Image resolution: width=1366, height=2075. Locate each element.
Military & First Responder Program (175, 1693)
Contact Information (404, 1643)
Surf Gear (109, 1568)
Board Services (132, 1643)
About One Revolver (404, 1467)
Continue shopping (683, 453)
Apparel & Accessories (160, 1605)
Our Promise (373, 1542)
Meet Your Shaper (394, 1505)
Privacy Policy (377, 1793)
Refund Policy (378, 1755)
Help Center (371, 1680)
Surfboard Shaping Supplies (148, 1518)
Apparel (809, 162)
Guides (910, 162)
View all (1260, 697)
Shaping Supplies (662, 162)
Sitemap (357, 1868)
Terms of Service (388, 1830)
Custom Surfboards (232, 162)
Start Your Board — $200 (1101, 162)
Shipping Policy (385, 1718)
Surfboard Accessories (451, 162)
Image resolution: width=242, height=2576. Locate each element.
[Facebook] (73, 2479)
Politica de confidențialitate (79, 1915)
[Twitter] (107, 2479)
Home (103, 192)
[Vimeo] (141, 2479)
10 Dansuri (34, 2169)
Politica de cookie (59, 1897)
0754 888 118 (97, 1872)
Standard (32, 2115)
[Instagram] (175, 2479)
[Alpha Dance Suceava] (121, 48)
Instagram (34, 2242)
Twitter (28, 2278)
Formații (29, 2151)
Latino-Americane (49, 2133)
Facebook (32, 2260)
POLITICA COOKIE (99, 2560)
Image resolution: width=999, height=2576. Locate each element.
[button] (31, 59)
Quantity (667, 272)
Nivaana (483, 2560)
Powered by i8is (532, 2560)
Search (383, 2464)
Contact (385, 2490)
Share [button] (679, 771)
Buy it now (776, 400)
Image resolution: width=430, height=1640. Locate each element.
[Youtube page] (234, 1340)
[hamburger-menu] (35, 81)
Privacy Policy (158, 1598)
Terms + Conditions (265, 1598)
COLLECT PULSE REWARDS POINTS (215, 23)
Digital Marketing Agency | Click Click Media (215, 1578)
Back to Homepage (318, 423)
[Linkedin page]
▬▬▬▬▬▬
=== Task directions ===
Only the lines above from the line containing "Meet Your Shaper (394, 1505)" through the line containing "Nivaana (483, 2560)" should be retyped, exactly and with both ends included.

=== Answer to this problem ===
Meet Your Shaper (394, 1505)
Privacy Policy (377, 1793)
Refund Policy (378, 1755)
Help Center (371, 1680)
Surfboard Shaping Supplies (148, 1518)
Apparel (809, 162)
Guides (910, 162)
View all (1260, 697)
Shaping Supplies (662, 162)
Sitemap (357, 1868)
Terms of Service (388, 1830)
Custom Surfboards (232, 162)
Start Your Board — $200 (1101, 162)
Shipping Policy (385, 1718)
Surfboard Accessories (451, 162)
Image resolution: width=242, height=2576. Locate each element.
[Facebook] (73, 2479)
Politica de confidențialitate (79, 1915)
[Twitter] (107, 2479)
Home (103, 192)
[Vimeo] (141, 2479)
10 Dansuri (34, 2169)
Politica de cookie (59, 1897)
0754 888 118 (97, 1872)
Standard (32, 2115)
[Instagram] (175, 2479)
[Alpha Dance Suceava] (121, 48)
Instagram (34, 2242)
Twitter (28, 2278)
Formații (29, 2151)
Latino-Americane (49, 2133)
Facebook (32, 2260)
POLITICA COOKIE (99, 2560)
Image resolution: width=999, height=2576. Locate each element.
[button] (31, 59)
Quantity (667, 272)
Nivaana (483, 2560)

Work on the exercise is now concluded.